_Exercise objective_.
The response must be made up of the lines in the entries below that contain "computer".

Stored data entries
....................

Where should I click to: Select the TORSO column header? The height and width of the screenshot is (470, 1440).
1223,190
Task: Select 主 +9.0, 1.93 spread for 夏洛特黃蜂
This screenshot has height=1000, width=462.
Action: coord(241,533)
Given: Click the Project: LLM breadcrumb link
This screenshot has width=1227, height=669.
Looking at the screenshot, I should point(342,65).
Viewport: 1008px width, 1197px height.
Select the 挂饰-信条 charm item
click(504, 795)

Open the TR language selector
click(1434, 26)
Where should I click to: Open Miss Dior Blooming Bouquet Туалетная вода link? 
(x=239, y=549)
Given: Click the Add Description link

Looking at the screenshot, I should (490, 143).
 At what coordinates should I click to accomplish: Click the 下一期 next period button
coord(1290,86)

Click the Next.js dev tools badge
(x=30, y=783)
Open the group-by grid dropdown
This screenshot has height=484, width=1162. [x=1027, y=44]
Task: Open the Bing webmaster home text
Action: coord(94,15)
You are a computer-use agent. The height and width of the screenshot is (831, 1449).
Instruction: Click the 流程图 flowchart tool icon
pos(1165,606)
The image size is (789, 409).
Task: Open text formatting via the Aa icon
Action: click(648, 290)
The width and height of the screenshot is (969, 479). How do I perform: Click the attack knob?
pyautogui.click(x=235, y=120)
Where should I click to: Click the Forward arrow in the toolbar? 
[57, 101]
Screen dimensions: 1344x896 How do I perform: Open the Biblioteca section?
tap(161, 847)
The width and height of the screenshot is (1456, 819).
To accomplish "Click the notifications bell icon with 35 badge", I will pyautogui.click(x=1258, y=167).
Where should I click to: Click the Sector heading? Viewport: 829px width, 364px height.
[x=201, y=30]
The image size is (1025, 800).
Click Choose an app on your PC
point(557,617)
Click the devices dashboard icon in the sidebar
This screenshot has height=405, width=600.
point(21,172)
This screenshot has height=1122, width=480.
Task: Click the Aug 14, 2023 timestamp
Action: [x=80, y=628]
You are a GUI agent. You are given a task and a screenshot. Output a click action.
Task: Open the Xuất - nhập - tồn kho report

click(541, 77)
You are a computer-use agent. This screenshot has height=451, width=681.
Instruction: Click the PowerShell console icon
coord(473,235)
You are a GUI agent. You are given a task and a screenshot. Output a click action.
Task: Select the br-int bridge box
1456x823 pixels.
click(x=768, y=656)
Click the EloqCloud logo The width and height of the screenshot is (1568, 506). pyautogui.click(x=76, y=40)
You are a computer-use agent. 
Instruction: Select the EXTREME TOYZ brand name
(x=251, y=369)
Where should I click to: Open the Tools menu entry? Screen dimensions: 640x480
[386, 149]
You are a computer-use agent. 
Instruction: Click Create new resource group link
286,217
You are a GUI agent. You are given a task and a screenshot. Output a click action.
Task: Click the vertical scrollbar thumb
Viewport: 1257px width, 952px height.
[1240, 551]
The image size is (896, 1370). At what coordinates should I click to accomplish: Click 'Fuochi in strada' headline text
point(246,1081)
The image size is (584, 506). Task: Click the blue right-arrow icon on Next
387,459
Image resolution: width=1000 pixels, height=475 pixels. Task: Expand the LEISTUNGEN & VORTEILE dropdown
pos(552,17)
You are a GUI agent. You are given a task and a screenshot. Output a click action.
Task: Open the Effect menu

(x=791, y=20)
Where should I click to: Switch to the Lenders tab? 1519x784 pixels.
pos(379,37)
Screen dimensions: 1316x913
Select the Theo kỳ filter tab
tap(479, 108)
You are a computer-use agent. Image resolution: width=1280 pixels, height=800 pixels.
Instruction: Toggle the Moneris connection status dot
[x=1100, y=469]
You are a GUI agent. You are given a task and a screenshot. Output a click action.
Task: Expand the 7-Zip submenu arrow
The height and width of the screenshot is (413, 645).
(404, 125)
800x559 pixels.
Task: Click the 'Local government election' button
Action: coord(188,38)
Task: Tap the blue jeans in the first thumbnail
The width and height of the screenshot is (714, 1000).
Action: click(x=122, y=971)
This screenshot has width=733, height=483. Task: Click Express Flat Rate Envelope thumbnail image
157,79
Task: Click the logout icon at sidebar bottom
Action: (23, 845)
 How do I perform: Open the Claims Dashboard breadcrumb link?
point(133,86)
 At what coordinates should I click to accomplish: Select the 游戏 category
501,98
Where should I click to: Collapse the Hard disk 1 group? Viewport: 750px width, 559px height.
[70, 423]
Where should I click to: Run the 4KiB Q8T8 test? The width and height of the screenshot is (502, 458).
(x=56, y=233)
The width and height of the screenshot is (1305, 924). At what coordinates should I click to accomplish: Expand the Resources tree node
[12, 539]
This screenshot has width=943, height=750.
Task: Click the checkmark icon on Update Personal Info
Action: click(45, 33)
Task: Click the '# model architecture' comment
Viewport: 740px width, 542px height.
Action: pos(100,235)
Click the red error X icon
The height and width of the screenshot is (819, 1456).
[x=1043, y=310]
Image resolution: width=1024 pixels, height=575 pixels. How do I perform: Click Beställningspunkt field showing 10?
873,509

....................

_Output of the task_.
You are a computer-use agent. The height and width of the screenshot is (831, 1449).
You are a computer-use agent. This screenshot has height=451, width=681.
You are a computer-use agent. 
You are a computer-use agent. 
You are a computer-use agent. Image resolution: width=1280 pixels, height=800 pixels.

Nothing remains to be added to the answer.